= William Parr Greswell =

William Parr Greswell (1765–1854) was an English clergyman and bibliographer.

==Life==
William Parr Greswell, son of John Greswell of Chester, was baptised at Tarvin, Cheshire, on 23 June 1765. He was ordained on 20 September 1789 to the curacy of Blackley, near Manchester, and succeeded on 24 September 1791 to the incumbency of Denton, also near Manchester, on the presentation of the first Earl of Wilton, to whose son he was tutor. This living, which when he took it was only worth £100 a year, he held for the long period of sixty-three years. To add to his income he opened a school.

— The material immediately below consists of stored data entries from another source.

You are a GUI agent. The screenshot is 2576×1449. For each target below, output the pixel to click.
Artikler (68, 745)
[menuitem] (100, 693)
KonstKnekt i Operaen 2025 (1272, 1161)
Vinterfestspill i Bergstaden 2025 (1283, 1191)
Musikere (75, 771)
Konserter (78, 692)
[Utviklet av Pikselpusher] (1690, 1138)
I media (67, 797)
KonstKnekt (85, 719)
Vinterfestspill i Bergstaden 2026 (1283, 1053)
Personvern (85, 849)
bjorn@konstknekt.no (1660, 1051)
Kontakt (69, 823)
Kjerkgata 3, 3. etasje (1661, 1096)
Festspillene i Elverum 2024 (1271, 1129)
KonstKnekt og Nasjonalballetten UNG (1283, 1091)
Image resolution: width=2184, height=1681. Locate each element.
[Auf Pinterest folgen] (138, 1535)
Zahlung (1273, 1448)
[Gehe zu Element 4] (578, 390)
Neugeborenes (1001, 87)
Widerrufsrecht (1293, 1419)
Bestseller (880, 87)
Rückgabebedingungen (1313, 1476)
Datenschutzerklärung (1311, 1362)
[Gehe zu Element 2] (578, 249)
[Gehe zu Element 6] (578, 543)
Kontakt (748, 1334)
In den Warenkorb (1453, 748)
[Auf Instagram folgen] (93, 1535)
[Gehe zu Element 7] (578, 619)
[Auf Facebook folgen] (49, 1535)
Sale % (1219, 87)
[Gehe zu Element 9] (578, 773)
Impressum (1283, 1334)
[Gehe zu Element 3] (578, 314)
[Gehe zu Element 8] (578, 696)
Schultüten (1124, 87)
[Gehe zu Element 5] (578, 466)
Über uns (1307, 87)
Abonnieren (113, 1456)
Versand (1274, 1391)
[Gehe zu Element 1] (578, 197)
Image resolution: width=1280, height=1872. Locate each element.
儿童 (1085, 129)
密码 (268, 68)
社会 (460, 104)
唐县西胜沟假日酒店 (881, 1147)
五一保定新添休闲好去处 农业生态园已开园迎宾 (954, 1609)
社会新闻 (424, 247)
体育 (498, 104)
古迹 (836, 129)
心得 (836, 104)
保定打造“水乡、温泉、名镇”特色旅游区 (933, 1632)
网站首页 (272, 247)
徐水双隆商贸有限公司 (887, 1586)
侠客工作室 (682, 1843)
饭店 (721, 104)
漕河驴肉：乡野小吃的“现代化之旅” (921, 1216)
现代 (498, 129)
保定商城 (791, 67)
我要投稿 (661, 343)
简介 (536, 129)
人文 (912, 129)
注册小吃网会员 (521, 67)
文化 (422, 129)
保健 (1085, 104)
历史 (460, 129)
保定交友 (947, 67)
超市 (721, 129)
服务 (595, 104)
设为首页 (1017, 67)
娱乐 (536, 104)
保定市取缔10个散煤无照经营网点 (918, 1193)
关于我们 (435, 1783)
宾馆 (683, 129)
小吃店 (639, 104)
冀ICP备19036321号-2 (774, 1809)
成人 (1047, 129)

Greswell educated his own seven sons, five of whom went to Oxford and won high honours. They were William, M. A., fellow of Balliol, and author of works on ritual, died 1876; Edward, B.D., fellow and tutor of Corpus Christi College; Richard, B.D., fellow and tutor of Worcester College; Francis Hague, M.A., fellow of Brasenose; Clement, M.A., fellow and tutor of Oriel, and rector of Tortworth, Gloucestershire. His other sons were Charles, a medical man, and Thomas, master of Chetham's Hospital, Manchester.

==Death==
Greswell resigned his incumbency of Denton in 1853, and died on 12 January 1854, aged 89, and was buried at Denton. His large library was sold at Sotheby's in February 1855.

==Works==
Greswell wrote:
- Memoirs of Angelus Politianus, Picus of Mirandula, Sanazarius, Bembus, Fracastorius, M. A. Flaminius, and the Amalthei, with poetical translations, Manchester, 1801, 2nd ed. 1805. The Retrospective Review (ix. 64, note) condemned this work as careless and unmethodical.
- Annals of Parisian Typography (privately printed), 1818.
- The Monastery of Saint Werburgh, a Poem, 1823. To some copies are added "Rodrigo, a Spanish Legend", and shorter pieces.
- A View of the Early Parisian Greek Press, including the Lives of the Stephani, Oxford, 1833, 2 vols.; 2nd ed. with an appendix of Casauboniana, 1840. He also edited the third volume of the catalogue of the Chetham Library, 1826. The two works on the Parisian press were said by Jacques Charles Brunet to be "inexact".